Dr. Benjamin A. Weinberg from Georgetown University Medical Center's Lombardi Comprehensive Cancer Center, in Washington, D.C., who recently reviewed trends in colon cancer in young adults, told Reuters Health by email, "We have to develop smarter, adaptive screening strategies. For patients with normal risk, an age cutoff is simple but likely too simplistic."
"Our research at Georgetown delves into whether bacteria within the colorectal tumors of young vs. older individuals are different," said Dr. Weinberg, who was not involved in the new study. "In the future, it may be possible to assess for a high-risk stool-microbiome composition to better delineate who should get colonoscopies at 50 and who should get colonoscopies at 45 (or perhaps even earlier). These risk-adaptive screening methodologies will enable us to be smarter when it comes to who needs to be screened, when, and how often."
Dr. Weinberg said, "Once we offer colonoscopies at age 45, it will be hard to rescind this recommendation (see mammographic screening for breast cancer) - we are perpetually putting out onto social media recommendations to be screened early and often, but many screening tests are not cost-effective nor recommended by more conservative groups such as the USPSTF. There is a visceral reaction to want to find cancers in younger people who historically were spared this disease, and the advocacy groups are in strong favor of the age 45 recommendation."

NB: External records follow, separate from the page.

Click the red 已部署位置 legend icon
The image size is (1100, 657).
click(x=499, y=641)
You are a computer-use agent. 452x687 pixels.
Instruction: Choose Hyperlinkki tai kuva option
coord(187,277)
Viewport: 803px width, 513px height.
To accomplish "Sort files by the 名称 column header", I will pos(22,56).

"A large randomized trial where normal-risk patients are followed at age 45 and are randomized to get colonoscopies at age 45 vs. 50 (or potentially a third arm with annual FIT testing for ages 45-50) would help answer these questions; it is unclear if such a trial will ever take place, due to costs, etc.," he added.
Dr. Elena M. Stoffel of the University of Michigan's Rogel Cancer Center, in Ann Arbor, recently reviewed the changing epidemiology of CRC. She told Reuters Health by email, "The rising incidence of CRC in young individuals stresses the importance of implementing CRC risk assessment for all patients regardless of age. A significant proportion of early-onset CRC deaths could be averted if clinicians investigated red-flag symptoms in a timely manner and systematically elicited family cancer history."
"One in 5 young CRC patients have a heritable genetic factor associated with increased risk for cancer," said Dr. Stoffel, who also was not involved in the study. "Instead of screening everyone at 45, a more effective (and cost-effective) approach would evaluate each patient's risk - some will require colonoscopy earlier than age 45, while others may need only non-invasive screening at 50 or later."